## START TEXT SEGMENT
# Unitary transformations that make a 2-qubit system non-observable

Apology in advance if this question is not entirely sound, I am just beginning to grasp q-computation. My question is the following:

Consider a 2-qubit system. Suppose your initial state is a superposition state

$$s_i=a|01\rangle+b|10\rangle$$

Is there a 4 by 4 matrix that represents a quantum gate that yields the state

$$0|00\rangle+0|01\rangle+0|10\rangle+0|11\rangle$$?

If this is possible, can this be generalized to $$n$$ q-bits, and $$n$$ amplitudes to provide an initial state like $$s_i$$ above?

There are a few reasons there isn't a quantum gate that can map to an "all 0s".

Most simply, that output state has no probability of measuring any state, which doesn't make much sense because if we have a pair of qubits and shine a laser on them (or whatever the readout process is), we have to get some information about them.

On a higher level, quantum gates are described by unitary matrices, which importantly means they 1) are reversible and 2) preserve norms.

For 1), if there's some gate that maps the initial state to 0, then it couldn't be reversible.

For 2), when we talk about a state $$|s\rangle = a|01\rangle + b|10\rangle$$, we typically associate $$a,b$$ with complex probability amplitudes such that the probability of measuring $$|01\rangle$$ is $$|a|^2$$ and $$|10\rangle$$ is $$|b|^2$$. Since we have to get some kind of result when we make a measurements $$|a|^2 + |b|^2 = 1$$. If we have some quantum unitary gate $$U$$ acting on $$|s\rangle$$, we always have some $$U|s\rangle = c|00\rangle + d|01\rangle + e|10\rangle + f|11\rangle$$ such that $$|c|^2 + |d|^2 + |e|^2 +|f|^2 = 1$$.
## END TEXT SEGMENT
EXERCISE INSTRUCTIONS ->
Pick up the text on unitary gates and 2-qubit states where it stops, and keep writing from its last sentence. The data that comes next is from an unrelated source.
## START SOURCE EXCERPT
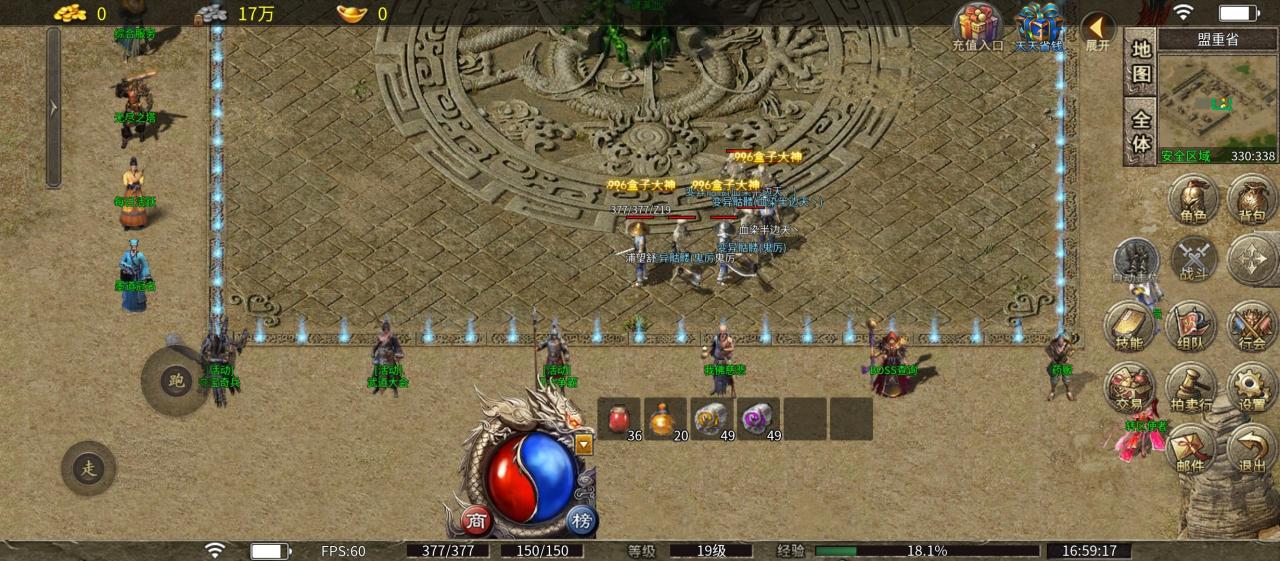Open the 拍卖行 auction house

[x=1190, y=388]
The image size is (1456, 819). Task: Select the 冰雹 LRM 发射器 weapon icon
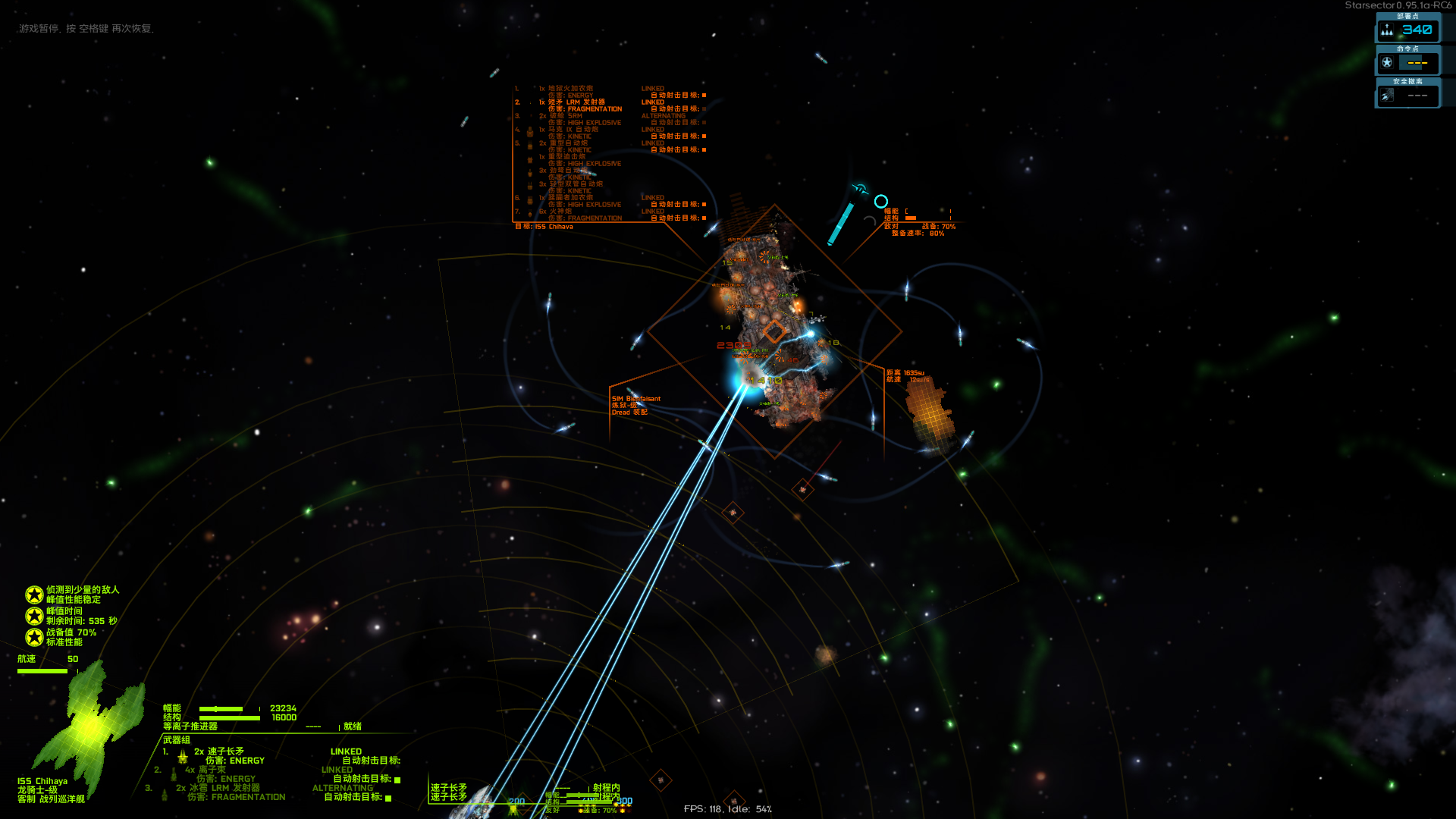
## END SOURCE EXCERPT
ANSWER TO THIS TASK ->
• Right, thank you. This makes me think of another question, which I guess ought to go into a different post. Or maybe I ask here. Are there unitary transformations that map, say the state $s_i$ (assuming now it has $n$ qbits ) to just one of the basis vectors? So you start with $a|00>+b|01>+c|10>+d|11>$ and end up with say $e|00>$. By the way, how do you write the right bracket in TeX?
– EGME
Oct 29, 2022 at 15:36
• \rangle gives you pretty right brackets in TeX (and \langle is the same for left brackets). If you know your state $|s\rangle$ which you want to map to $|00\rangle$, you can do that by performing a change of basis from some basis you create starting with $|s\rangle$ (by Gram-Schmidt or some other procedure) to the standard computational basis. Thing to be wary of is experimentally, implementing such a unitary to do this for a large number qubits gets very resource intensive quickly Oct 29, 2022 at 19:32
• Thanks! One more question (but if you think I should post it, then please do say). Is it possible to design a quantum transformation to determine $N$-linear independence over the integers of some set of reals (namely, if you have a set $T$ of reals, you want to check if $\sum_T c_t t=0$ where $|c_t|\le N, c_t\in \mathbb{Z}$. I am studying Shor's paper right now, haven't quite yet gotten a full handle on it.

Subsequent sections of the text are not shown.